Bimutation breeding of Aspergillus niger strain for enhancing β-mannanase production by solid-state fermentation.

A parent strain Aspergillus niger LW-1 was mutated by the compound mutagenesis of vacuum microwave (VMW) and ethyl methane sulfonate (EMS). A mutant strain, designated as A. niger E-30, with high- and stable-yield β-mannanase was obtained through a series of screening.
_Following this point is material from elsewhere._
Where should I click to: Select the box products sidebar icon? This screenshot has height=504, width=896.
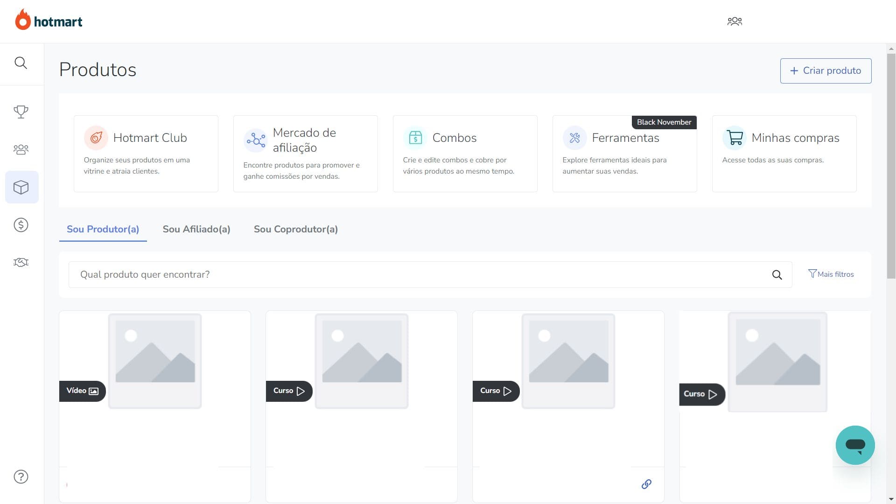(21, 187)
The β-mannanase activity of the mutant strain E-30, cultivated on the basic fermentation medium at 32°C for 96 h, reached 36,675 U/g dried koji, being 1.98-fold higher than that (18,50 1U/g dried koji) of the parent strain LW-1. The purified E-30 β-mannanase, a glycoprotein with a carbohydrate content of 19.6%, had an apparent molecular weight of about 42.0 kDa by SDS-PAGE. Its optimal pH and temperature were 3.5 and 65°C, respectively. It was highly stable at a pH range of 3.5-7.0 and at a temperature of 60°C and below. The kinetic parameters K(m) and V(max), toward locust bean gum and at pH 4.8 and 50°C, were 3.68 mg/mL and 1067.5 U/mg, respectively. The β-mannanase activity was not significantly affected by an array of metal ions and EDTA, but strongly inhibited by Ag(+) and Hg(2+). In addition, the hydrolytic conditions of konjak glucomannan using the purified E-30 β-mannanase were optimized as follows: konjak gum solution 240 g/L (dissolved in deionized water), hydrolytic temperature 50°C, β-mannanase dosage 120 U/g konjak gum, and hydrolytic time 8 h.